In the United States and Canada, population growth has slowed significantly and the majority of growth is from immigration. This results in an older population than ever before. Discount retailers attract middle-aged women, one of the largest population segments. Furthermore, there are many more women in the workforce and they have more disposable income. Shoppers at discount retailers like Wal-Mart and Target are nearly 90% women with a median age of 46 and a household income of approximately $55,000. About 38% of these women have children, many of whom will live at home into adulthood unlike generations before.
There is a trend towards urbanization as suburban living becomes unpopular and unsustainable due to high-energy costs. Discount retailers must also compete on a variety of platforms as online shopping becomes increasingly popular. Discounters that traditionally rely on operations like big box stores in suburban areas will have to adapt to avoid obsolescence. Retailers in general are subject to cyclical buying habits. A large share of revenue is generated during the Christmas season as sales peak between Thanksgiving and the end of December and so success during this period can make, or break, a retailer’s entire fiscal year. There is also some social resistance to discount retailers entering new markets. It is typical for consumers to express distaste for big box stores opening near their homes. As well, it is generally believed that Wal-Mart overtakes smaller, established retailers when entering small communities. Some individuals are also resistant to shopping at discount retailers because they believe the stores attract lower socio-economic consumers and they claim discounters products are ‘cheap’ and low quality. For these reasons, some consumers will refuse to shop at discount stores because they find it socially-unacceptable.
During the financial crisis, discount retailers were able to maintain stable earnings as they could provide consumers with relatively cheaper prices than other retailers. As disposable income levels are now expected to recover, there will be new opportunity for growth in the discount retail industry; however, products will need to add value that goes beyond cost savings. The current economic conditions have potential to continue to positively impact this industry. The increase in unemployment in the United States lends to the assumption that consumers have increased spending on discount products. Fluctuations in and uncertainty regarding fuel, energy and raw material costs may also affect production costs of industry participants. The reinvigoration of credit card purchasing may also boost sales for companies.

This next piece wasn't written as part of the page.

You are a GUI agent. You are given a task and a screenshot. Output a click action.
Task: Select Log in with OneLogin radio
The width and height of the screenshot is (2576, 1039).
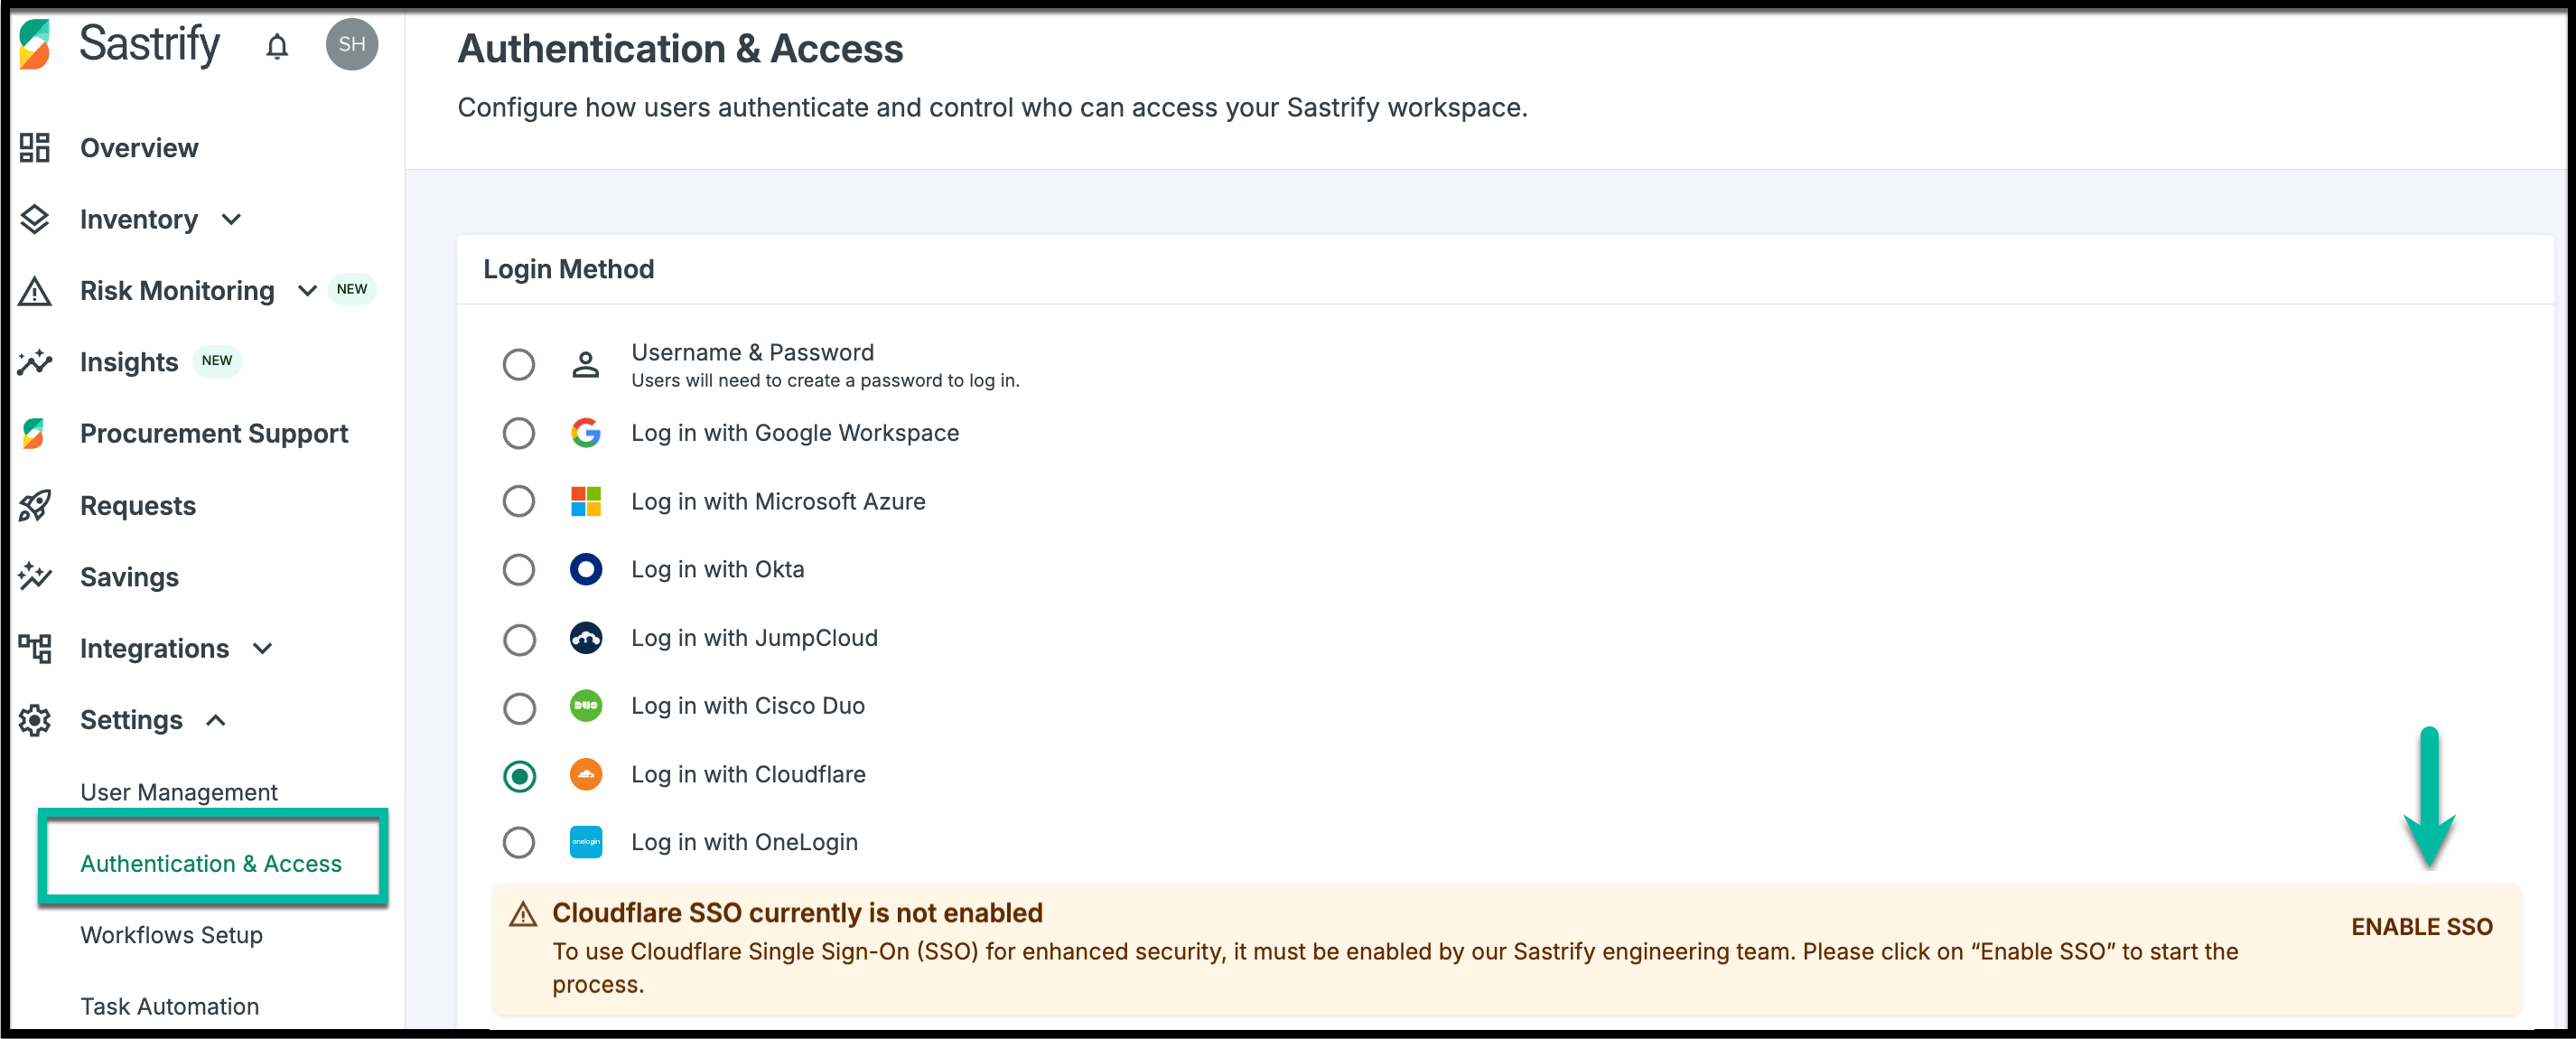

Retailers with a broad scope of product offerings could face government enforcement action, product recalls, litigation and other liabilities because of product safety concerns from consumers. This includes non-compliance product safety standards and food or drug contamination. This poses a significant risk as costs incurred in litigation and through fines and recalls are high and client confidence may be so badly damaged that substantial sales losses may occur. Large retailers must comply with a wide array of laws and regulations to avoid incurring significant legal costs. In the United States and Canada, common political and legal issues affecting retailers include:
An analysis of Porter’s Five Forces helps to outline Target’s strategic competitiveness and profit potential.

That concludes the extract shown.